A história de Ayrton Senna (1960–1994) nunca teve um ponto final. Ao contrário, seus feitos e seu nome seguem ecoando após três décadas de sua partida. A grande prova disso é o Instituto Ayrton Senna, presidido por sua irmã, Viviane Senna (66). O piloto nunca escondeu o desejo de ajudar o Brasil a reduzir as desigualdades sociais e a criar oportunidades para as futuras gerações por meio da educação. Seu objetivo era que todos pudessem ser campeões em suas jornadas.
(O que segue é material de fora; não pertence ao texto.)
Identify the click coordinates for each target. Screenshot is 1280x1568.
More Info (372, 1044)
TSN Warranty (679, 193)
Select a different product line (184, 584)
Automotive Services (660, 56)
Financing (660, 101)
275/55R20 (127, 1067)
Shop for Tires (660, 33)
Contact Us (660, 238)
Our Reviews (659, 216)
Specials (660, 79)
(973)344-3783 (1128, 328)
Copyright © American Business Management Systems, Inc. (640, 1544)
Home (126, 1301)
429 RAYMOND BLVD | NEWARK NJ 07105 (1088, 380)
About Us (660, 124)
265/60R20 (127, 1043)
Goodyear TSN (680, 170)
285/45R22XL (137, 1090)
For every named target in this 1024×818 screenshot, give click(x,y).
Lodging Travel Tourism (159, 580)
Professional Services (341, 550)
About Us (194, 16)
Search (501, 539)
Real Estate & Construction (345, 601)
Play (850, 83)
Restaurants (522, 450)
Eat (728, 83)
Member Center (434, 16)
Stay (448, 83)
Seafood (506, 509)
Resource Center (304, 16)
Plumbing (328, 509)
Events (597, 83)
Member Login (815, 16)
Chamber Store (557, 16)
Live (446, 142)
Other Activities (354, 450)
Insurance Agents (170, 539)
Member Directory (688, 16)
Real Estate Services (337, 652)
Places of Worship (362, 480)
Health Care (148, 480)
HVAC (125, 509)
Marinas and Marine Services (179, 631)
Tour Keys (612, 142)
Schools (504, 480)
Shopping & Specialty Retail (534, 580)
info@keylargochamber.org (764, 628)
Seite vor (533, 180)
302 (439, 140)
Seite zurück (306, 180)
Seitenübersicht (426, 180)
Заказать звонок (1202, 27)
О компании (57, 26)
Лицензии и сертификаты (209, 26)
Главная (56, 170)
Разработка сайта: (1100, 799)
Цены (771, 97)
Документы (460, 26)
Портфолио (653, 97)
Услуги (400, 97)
Meses após a morte, a família concretizou o sonho de Senna e, hoje, passados 30 anos da criação, os resultados e conquistas são tão relevantes quanto os feitos nas pistas: mais de 36 milhões de crianças e jovens impactados positivamente pelo Instituto. Tudo isso, somado à uma legião de admiradores que ajudam a eternizar a memória do herói nacional. “Em um momento com tantos desafios como os anos recentes, a mensagem de esperança e persistência deixadas pelo Ayrton são mais relevantes do que nunca, e seguem inspirando as novas gerações a superarem obstáculos e a sonharem com um futuro promissor”, diz Viviane, em entrevista exclusiva para CARAS.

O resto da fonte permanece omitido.